Erlebnisse aus meinem Dornröschengarten - Folge 3

04. Juli 2017, Kolumne Ulrike Kraft-Reimers,

 

Ich bin erneut erwischt worden. »Naaa ... gießt du schon wieder? Die schnacken ja von Regen diese Woche ... Was hast du denn jetzt noch gepflanzt? Ist doch alles voll?« Mit einem mitleidigen Blick auf meine Beete spaziert der Nachbar von dannen. Ja, ich habe die Akeleien und einen Teil meines Frauenmantels im Vorgarten zurückgeschnitten und die entstandenen unwillkommenen Lücken mit extra ausgesäten Cosmeen und Verbenen bepflanzt und die muss ich jetzt natürlich kräftig angießen. Und weil mir klar war, dass irgendjemand aus der Nachbarschaft mich wieder beim Gießen beobachtet und sich fragt, was das denn schon wieder soll, da es doch bald, irgendwann, vielleicht diese Woche, bestimmt regnen wird, habe ich die Schubkarre mit den leeren Töpfen gut sichtbar auf dem Hof stehen lassen. Ich mag nämlich keine Lücken in meinen Staudenbeeten und habe immer einige Ersatzpflanzen in passenden Farben im Folientunnel deponiert, um jederzeit eingreifen zu können. Und außerdem ist mein Garten fast immer knochentrocken, vor allem der sonnige Vorgarten.

Eigentlich bin ich immer dabei, um-, neu- und dazu zu pflanzen. Auch deshalb gieße ich sehr oft und hoffe auch auf Regen. Damit meine ich natürlich nicht den schleswig-holsteinischen Dauerregen mit Sturm und Kälte, sondern den von Gartenmenschen ersehnten warmen Landregen, der abends, wenn die Gartenarbeit beendet ist, einsetzt und pünktlich am Morgen aufhört und uns einen herrlichen Sonnenaufgang mit duftender, warmer Erde beschert.
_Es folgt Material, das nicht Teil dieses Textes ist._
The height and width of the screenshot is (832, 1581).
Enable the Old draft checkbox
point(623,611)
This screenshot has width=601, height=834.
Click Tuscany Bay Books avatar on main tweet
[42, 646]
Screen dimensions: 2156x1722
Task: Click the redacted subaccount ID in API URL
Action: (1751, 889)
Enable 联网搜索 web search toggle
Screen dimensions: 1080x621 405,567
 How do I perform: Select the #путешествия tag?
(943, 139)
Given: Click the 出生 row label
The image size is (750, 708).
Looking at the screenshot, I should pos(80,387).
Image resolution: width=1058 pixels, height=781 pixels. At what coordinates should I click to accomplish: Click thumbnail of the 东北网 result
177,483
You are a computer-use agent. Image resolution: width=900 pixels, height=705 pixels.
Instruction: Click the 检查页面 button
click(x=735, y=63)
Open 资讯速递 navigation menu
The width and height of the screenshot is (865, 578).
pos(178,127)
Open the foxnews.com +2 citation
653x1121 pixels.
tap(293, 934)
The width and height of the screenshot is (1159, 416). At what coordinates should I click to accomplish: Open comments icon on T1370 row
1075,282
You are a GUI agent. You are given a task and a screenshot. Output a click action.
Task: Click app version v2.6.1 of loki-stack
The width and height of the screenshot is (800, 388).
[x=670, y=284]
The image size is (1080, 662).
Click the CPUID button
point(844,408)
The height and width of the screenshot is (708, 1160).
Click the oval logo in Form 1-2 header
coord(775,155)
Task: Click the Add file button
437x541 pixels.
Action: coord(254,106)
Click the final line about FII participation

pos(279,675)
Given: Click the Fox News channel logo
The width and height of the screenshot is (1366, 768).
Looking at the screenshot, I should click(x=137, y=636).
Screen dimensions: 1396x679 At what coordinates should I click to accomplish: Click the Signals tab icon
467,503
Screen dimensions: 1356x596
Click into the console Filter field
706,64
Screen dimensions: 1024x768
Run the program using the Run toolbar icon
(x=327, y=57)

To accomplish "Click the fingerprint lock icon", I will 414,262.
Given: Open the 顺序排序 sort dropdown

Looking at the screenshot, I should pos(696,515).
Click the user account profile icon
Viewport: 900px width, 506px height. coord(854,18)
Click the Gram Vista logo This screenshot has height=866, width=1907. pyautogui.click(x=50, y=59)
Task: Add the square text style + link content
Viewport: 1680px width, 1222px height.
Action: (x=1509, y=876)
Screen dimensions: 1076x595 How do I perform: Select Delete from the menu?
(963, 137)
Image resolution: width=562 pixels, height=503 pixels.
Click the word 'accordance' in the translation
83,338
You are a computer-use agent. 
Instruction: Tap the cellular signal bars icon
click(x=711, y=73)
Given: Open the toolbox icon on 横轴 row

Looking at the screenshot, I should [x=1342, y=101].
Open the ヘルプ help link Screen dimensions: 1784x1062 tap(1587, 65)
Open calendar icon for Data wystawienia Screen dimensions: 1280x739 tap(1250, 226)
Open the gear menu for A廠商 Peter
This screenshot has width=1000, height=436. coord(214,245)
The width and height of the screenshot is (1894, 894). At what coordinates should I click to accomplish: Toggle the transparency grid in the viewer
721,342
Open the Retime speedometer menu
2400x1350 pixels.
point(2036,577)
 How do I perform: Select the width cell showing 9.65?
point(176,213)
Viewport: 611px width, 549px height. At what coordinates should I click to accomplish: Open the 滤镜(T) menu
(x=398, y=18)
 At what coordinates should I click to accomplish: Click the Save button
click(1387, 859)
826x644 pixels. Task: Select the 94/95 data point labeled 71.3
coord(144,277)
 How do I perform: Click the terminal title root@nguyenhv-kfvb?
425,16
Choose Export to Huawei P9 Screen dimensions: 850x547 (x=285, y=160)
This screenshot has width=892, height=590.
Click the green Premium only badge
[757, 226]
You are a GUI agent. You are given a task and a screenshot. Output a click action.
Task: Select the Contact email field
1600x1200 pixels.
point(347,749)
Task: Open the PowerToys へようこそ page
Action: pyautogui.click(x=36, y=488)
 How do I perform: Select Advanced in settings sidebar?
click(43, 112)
Und während ich versonnen mit meinem Wasserschlauch meine neuen Pflanzen angieße, ab und zu verdächtige Sämlinge aus meinen Beeten ziehe, die wahrscheinlich von Außerirdischen über meinem Garten abgeworfen wurden, stelle ich mir vor,

wie schön die Beete in ein paar Wochen aussehen werden, wenn endlich die Rudbeckien blühen. Erwartungsfroh nennt man das wohl. Ein schönes und treffendes Wort für Gartenmenschen. Irgendwie warten wir doch immer: Wir warten auf den Frühling, auf warmes Wetter, darauf, dass die Sämlinge keimen, dass sie blühen, dass es regnet, dass es aufhört zu regnen, dass die Rosen blühen, dass der Efeu die hässliche Wand bedeckt, dass die Erdbeeren reif werden, dass der neu gepflanzte Baum das Nachbarhaus verdeckt. Natürlich freuen wir uns über das Jetzt und genießen jede Stunde im Garten. Außer, wenn wir den Giersch aus Nachbars Garten endlich auch in unseren Beeten entdecken. Aber die meiste Zeit warten wir auf etwas ... 

Gärtnern wird ja bekanntlich ein langes Leben vorhergesagt und ich glaube, dass muss auch so sein, denn wir pflanzen Bäume, die erst nach Jahren richtig schön sind oder Früchte tragen, wir setzen Tulpenzwiebeln in die Erde und warten ein halbes Jahr, bis wir sie wiedersehen, säen Zweijährige aus und warten, bis sie, wie der Name schon sagt, in zwei Jahren blühen. Und wie oft warten wir vergeblich: Die Schnecken fressen unsere Lieblingsdahlie, die Rose von Tante Frieda ist einfach erfroren, nach 15 Jahren pflegen und schneiden stirbt uns der gesamte Buchsbaum unter den Händen weg und dann leiden und trauern wir, reißen alles heraus und beginnen von vorne. Ich habe gerade zum fünften Mal eine gelbe Wild-Clematis, die in allen anderen Gärten herrlich wuchert, neu gepflanzt. Und nun warte ich. Wir Gärtner scheinen ein Heer von wartenden Optimisten zu sein.